Tout d’abord, on risque de voir des manifestations plus fréquentes de citoyens en colère. Deux élections majeures leur donneront l’occasion d’exprimer cette colère : en avril prochain pour les Italiens, peuple débiteur ; en septembre pour les Allemands, les créditeurs du marasme.

En Italie, le premier ministre Mario Monti a démissionné avant Noël et son parti mène avec seulement 25,9 % d’appui populaire, tandis que le Mouvement Cinq-Étoiles de Beppo Grillo le talonne avec un taux d’appui de 21 %. Ce parti veut sortir l’Italie de l’UE et interrompre le paiement de la dette nationale. En Allemagne, la population pourrait orienter le résultat vers un parti qui exigerait encore plus d’austérité. «Nous aurons donc neuf mois d’incertitude au cours desquels l’orientation politique ne sera pas claire, avance Alessandro Barattieri, professeur d’économie à ESG-UQAM. La situation restera donc énervante pour les marchés.»

Toutefois, la crise européenne pourrait passer au second plan si le problème américain du précipice budgétaire ne se résout pas, fait ressortir à juste titre cet universitaire. Pour la première partie de l’année, les marchés ne vivraient que dans les remous de cet événement. Par contre, la crise européenne pourrait dans un deuxième temps venir hanter les marchés à nouveau et peut-être gâter la sauce encore plus.

Fantôme plus transparent

Heureusement, le coefficient chinois de déstabilisation des marchés semble en baisse, du moins selon une majorité d’économistes. «Nous commençons à voir des signes de revitalisation, mais seulement très graduellement, soutient Sarah Howcraft, économiste à la Banque Scotia. La croissance pourrait passer de 7,7 % en 2012 à 8 % en 2013.»

Une telle remontée signifierait que l’économie chinoise connaîtrait un atterrissage en douceur plutôt que l’atterrissage brutal qu’on appréhendait l’été dernier.

Tout le monde s’entend pour dire que la croissance annuelle débridée de 9,7 % des dix dernières années ne reviendra plus, reconnaît Sarah Howcraft. Le rythme de croisière sera désormais d’environ 8 %, du moins pour quelques années. C’est la perspective optimiste.

D’autres voix, et non des moindres, voient la situation chinoise d’un oeil plus pessimiste.

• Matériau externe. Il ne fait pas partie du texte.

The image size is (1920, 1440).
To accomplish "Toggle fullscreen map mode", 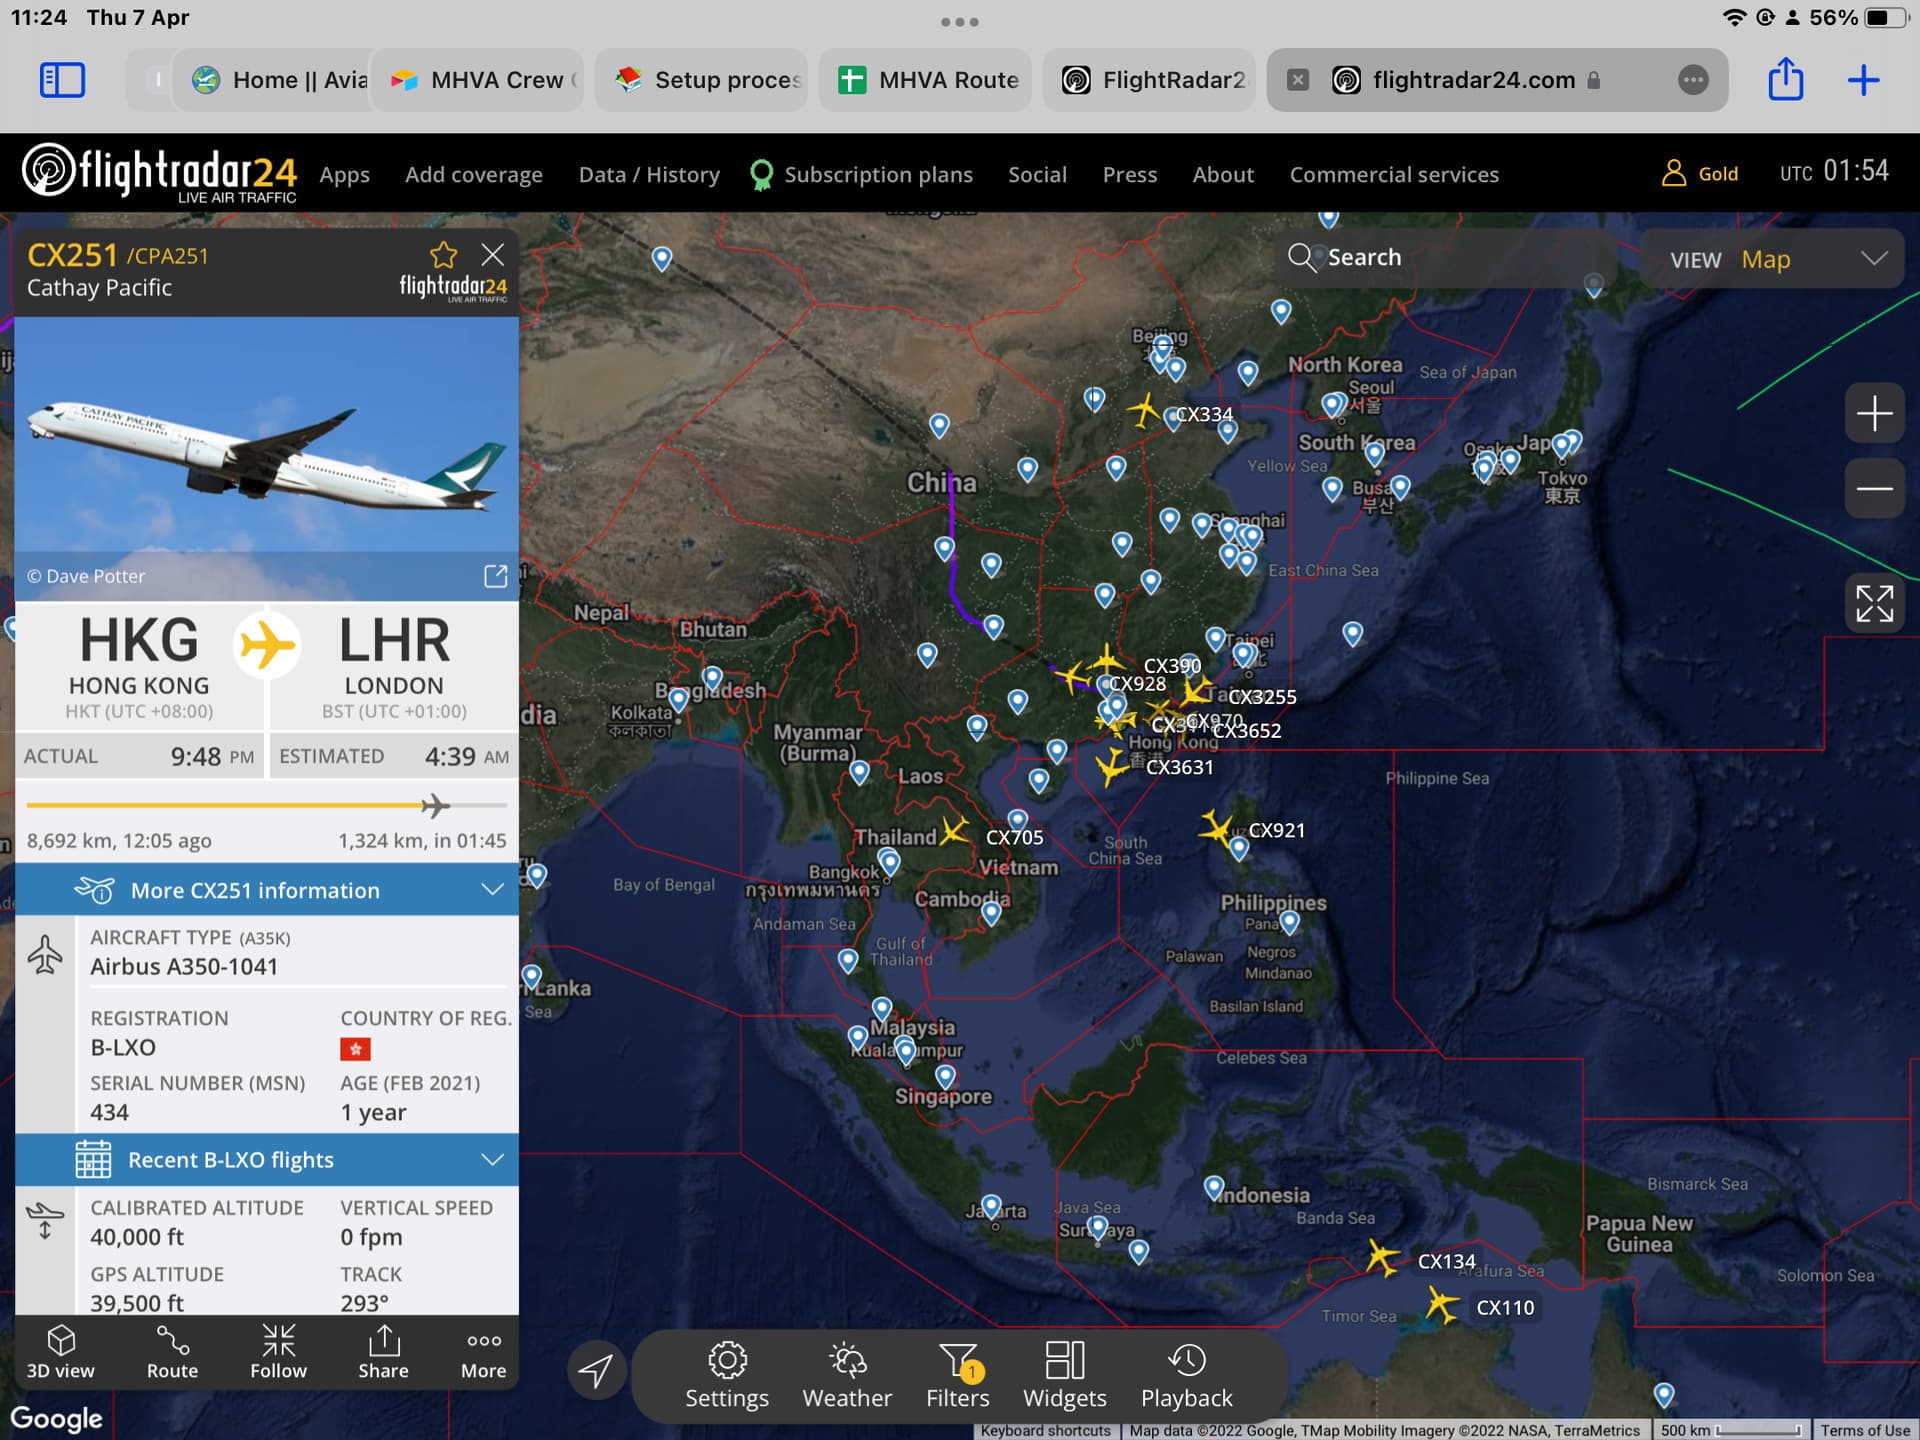I will pyautogui.click(x=1874, y=604).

Par exemple, Roubini Global Economics (RGE), de New York, prévoit que le modèle de croissance chinois fondé sur l’investissement ne tiendra plus la route, mais pas avant 2014. Toutefois, la situation risque de se détériorer graduellement au cours de 2013, ce qui entraînera un retour du fantôme chinois qui hantera les marchés boursiers.

«Selon l’entropie, l’économie chinoise tendra vers des taux de croissance plus bas au cours des prochaines années, car il y a plus de façons de démantibuler le modèle actuel de croissance qu’il n’y en a de le maintenir», peut-on lire dans le China Monthly du 3 décembre de RGE.

«Nous persévérons dans notre prévision d’une croissance de l’ordre de 4 à 6 % après 2013, l’investissement chutant de son niveau actuel d’une croissance annuelle de 12 à 13 % à une hausse de 2 à 4 %, tandis que la consommation demeurera soutenue autour de 7 à 8 %.»

RGE voit à seulement 20 % les possibilités que la Chine maintienne un rythme de croissance entre 6 et 8 %, et à 30 %, les possibilités d’un atterrissage brutal entre 2013 et 2016.

Que veut dire ici «brutal» ? Une chute à 3 %, suivie d’une remontée et d’une stabilisation autour de 5 %, les politiques gouvernementales se montrant incapables de rétablir l’investissement dans l’immobilier et dans les infrastructures à des niveaux suffisants.